A February blizzard makes us shuttle quickly between the sprawl of conference venues, chain motels with folksy names, and restaurants grafted to casinos. In spite of temperatures in the minus 20’s and windgusts coming off the Pryor Mountains, some fifteen hundred of us range managers, ranchers and grassland scientists have gathered here from all over the larger West. Hats, coats and programs in hand, we select between talks on “Optimized Plant Frequency as a Surrogate Measure for Species Abundance” or “Habitat Selection by Free-ranging Feral Horses,” or “Rodents as Agents of Ecological Change,” each of which is in a different conference building.

This is the sixth Society for Range Management (SRM) Annual Meeting I’ve been privileged to attend over the years.
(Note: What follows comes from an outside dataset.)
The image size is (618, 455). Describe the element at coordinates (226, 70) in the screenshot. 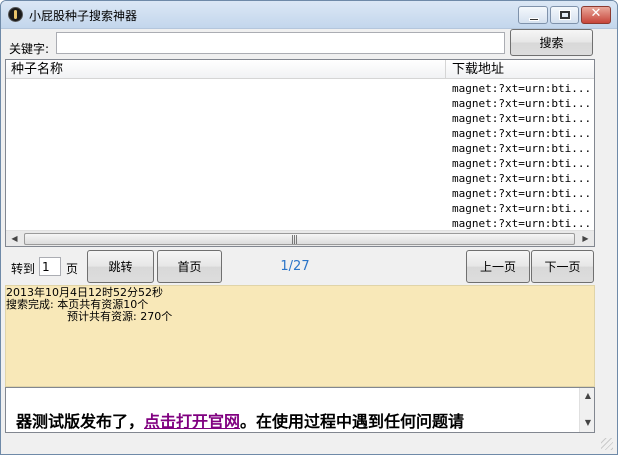

I see `column-header-name: 种子名称` at that location.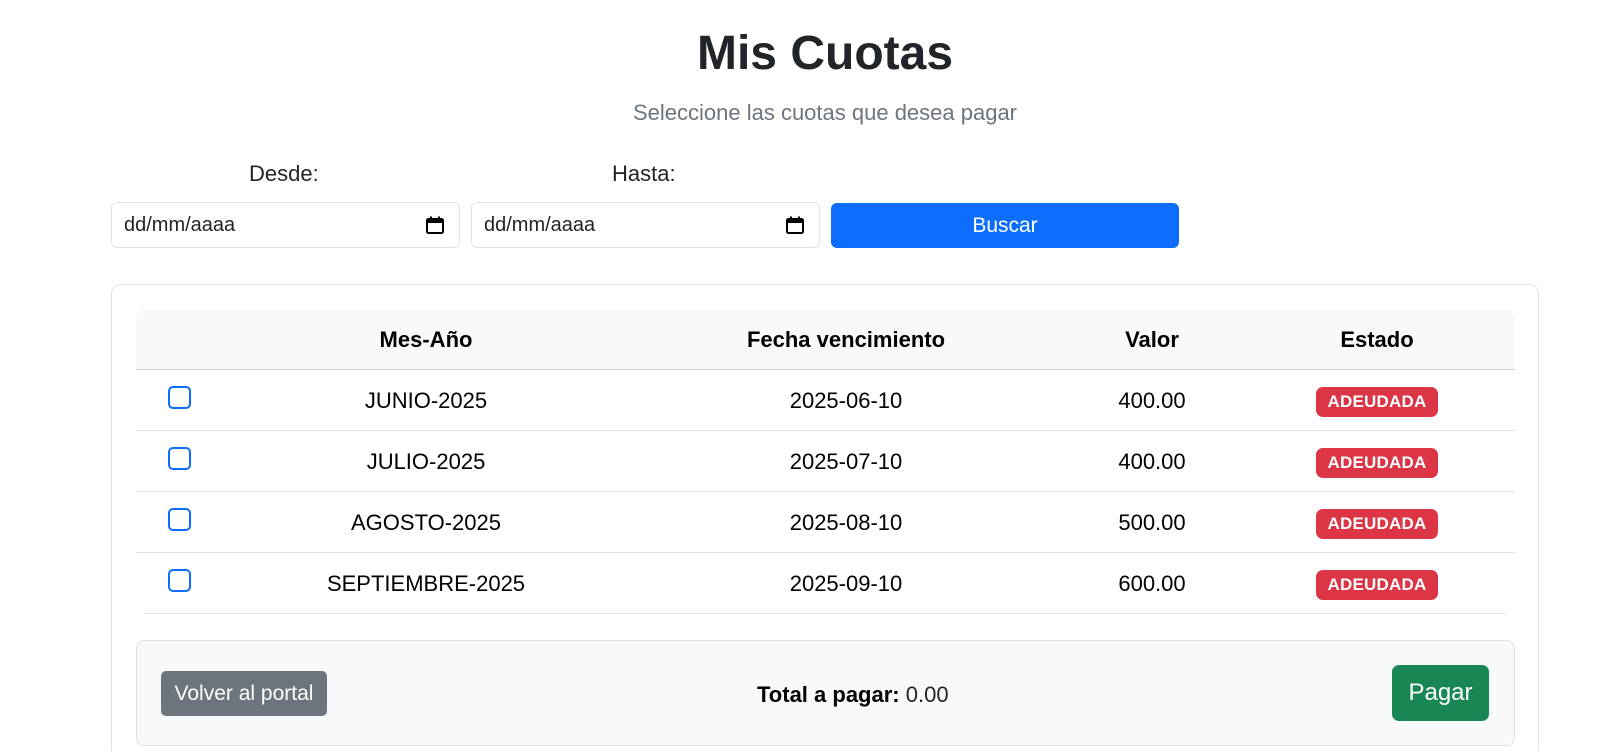 This screenshot has width=1605, height=751. What do you see at coordinates (540, 224) in the screenshot?
I see `hasta-date-text: dd/mm/aaaa` at bounding box center [540, 224].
I’ve just finished presenting my paper, “Effects of Biological Control Insects on Diffuse Knapweed,” so I’m free to shuttle between concurrent sessions, following threads that interest me. How bison grazing habits differ from those of cattle. How wolf re-introductions improve the health of rivers (by terrifying the elk that overuse riparian vegetation). How tallgrass prairie will disappear if it isn’t burned regularly.
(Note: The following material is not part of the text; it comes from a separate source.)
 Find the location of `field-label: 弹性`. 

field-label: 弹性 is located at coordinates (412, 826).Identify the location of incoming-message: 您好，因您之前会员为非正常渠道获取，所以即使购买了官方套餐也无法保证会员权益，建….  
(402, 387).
A big event at SRM is the notoriously tough Range Plant Identification Contest, for range management students from Universities across the West. Time was when this Contest was owned by students from places like Nevada, Utah, Wyoming, but now the upstart Mexican and even Canadian students are horning in on the action. After the Contest is over, organizers let us ordinary mortals come in to have a look. We heave a sigh of collective but silent relief; thank god we don’t have to enter the Contest and put our ignorance on display.

We take a half-day bus tour to see a bit of the Yellowstone country. As we head east out of Billings on I-90, the amiable tour guide points out the town’s coal-fired electrical generating plant. “Uses two railcars of coal per day,” she says, more with pride than concern. I cringe, thinking of the poorly insulated walls and single glazing back in our room at the Howard Johnson. We leave the bus to do a frigid sprint to the top of Pompey’s Pillar, to see William Clark’s 1806 initials carved into the sandstone. According to the Doctrine of Discovery, this was one of the ways of taking possession of a country, by signing your name to it. You also had to inform the locals of the name of their new ruler.
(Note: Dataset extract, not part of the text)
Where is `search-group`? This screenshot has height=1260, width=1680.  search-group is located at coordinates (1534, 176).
On the bus trip back, I strike up a conversation with a grizzled veteran of some twenty-five previous SRM meetings. I ask him why Billings, why February. “We did one in Hawaii once,” he replied, “but the reviews weren’t that good. We’re hard-bitten ranchers and range guys, and I guess we’re more comfortable in places like Casper or Albuquerque.”

I saw his point. There’s no better place to focus the mind than Billings in February.